Önce kendimi tanıtayım. Kul, evlat, anne, kadın, yazar, ressam ve çocuk. Bunlar benim sıfatlarım. Gurur duyduğum, sahip olduğum için hamd ettiğim sıfatlarım. Nasip olmuş, dua ve gayretle süslenmiş sıfatlarım. Gerisi boş zaten. Kimi okuduğunuzu bilmeniz için bunlar yeter. Çoğu sizsinizdir zaten. İtinalı bakarsanız kendinizi bulursunuz. İsterseniz atışır, itiraz edersiniz! İsterseniz koluma girersiniz, beraber yürürüz. Nereye koyarsanız, orada olurum. Kul? Evlat? Anne? Çocuk? Gayretim iyiliğedir. Doğruluğadır. İncitmek, kırmak istemem. Tek amacım, iyilik, güzellik olsun. Hep birlikte iyileşelim, güzelleşelim isterim. Tüketmek değil üretmek isterim.

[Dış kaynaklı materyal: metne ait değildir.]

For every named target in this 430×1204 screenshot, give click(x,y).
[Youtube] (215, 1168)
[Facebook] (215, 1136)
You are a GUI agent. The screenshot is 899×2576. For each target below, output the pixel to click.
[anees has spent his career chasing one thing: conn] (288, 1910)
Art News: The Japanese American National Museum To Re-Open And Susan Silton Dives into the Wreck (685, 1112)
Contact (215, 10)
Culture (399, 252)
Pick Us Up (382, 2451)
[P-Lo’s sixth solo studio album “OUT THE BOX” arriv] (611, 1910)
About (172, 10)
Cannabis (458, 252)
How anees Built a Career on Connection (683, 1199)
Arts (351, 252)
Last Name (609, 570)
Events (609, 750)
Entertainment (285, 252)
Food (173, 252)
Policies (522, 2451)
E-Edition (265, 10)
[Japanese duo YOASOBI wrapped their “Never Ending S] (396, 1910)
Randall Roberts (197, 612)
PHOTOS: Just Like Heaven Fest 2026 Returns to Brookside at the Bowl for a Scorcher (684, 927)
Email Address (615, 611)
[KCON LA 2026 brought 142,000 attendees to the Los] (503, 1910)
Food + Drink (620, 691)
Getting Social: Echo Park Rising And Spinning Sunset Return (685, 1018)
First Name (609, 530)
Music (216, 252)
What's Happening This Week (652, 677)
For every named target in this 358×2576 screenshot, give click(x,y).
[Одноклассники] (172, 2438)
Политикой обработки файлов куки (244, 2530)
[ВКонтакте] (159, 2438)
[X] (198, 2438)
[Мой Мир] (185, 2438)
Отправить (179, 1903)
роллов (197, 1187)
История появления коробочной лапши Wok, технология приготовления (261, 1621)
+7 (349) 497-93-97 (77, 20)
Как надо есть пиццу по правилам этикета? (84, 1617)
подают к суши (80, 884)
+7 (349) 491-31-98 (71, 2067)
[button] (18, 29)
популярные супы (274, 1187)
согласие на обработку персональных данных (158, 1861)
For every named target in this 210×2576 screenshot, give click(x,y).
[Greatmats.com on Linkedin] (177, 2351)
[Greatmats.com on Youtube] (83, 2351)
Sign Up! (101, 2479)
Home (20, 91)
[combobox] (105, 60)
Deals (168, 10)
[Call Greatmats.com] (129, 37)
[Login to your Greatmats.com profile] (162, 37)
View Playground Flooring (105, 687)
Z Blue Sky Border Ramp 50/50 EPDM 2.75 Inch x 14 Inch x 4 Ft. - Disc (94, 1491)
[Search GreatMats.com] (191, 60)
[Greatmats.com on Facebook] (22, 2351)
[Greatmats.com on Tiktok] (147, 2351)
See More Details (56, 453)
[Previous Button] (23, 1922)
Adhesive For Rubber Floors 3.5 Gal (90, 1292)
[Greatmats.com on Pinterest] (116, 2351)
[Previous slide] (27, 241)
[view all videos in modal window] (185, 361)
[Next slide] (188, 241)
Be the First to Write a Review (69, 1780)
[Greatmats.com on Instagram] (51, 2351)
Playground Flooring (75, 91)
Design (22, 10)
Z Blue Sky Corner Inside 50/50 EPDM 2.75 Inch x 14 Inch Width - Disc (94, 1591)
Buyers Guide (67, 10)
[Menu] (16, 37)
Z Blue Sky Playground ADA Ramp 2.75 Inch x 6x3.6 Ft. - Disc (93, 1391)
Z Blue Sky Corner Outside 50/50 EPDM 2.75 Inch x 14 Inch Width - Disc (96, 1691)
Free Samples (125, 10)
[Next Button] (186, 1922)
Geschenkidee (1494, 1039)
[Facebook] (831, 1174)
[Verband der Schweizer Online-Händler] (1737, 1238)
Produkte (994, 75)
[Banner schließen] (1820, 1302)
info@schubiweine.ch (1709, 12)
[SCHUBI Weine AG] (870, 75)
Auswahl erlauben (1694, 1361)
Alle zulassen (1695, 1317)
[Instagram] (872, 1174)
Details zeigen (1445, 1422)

Bazen ağır, acı konuşurum. O zaman ‘İnsan’ diyelim. Kızmayalım. Anlayış gösterelim. İnsan kusurludur. Hoş görelim. Elimden, dilimden geleni kendi çapımda paylaşayım. Belki tek bir yüreğe dokunur acılarım, tatlılarım. Belki bu; ‘Güvenecek kimse kalmadı!’’ dediğimiz dünyada, arkadaş olur inandıklarım. İlaç olur korkularınıza, yaralarınıza. Belki ilaç olabilmek, ilaç olur bana da…
Aslında çok korkuyorum. Elle sayılacak kadar azaldı okuyucu. Böyle bir kitleye hizmet verme şansına ve hakkına sahip olabilmenin heyecanını taşıyorum. Hala okuyabilenlerin! güzel gözlerinde ve beyinlerinde haz bırakmak istiyorum. ‘Doğru noktalara değinilmiş’ ‘Komikti, güldüm.’ ‘A evet, iyi ki okudum.’ Bunları dedirtmeyi amaçlıyorum. Yürek yazıları. Bilgi vermek, inandığına inandırmak amacı yok. Safi sohbet…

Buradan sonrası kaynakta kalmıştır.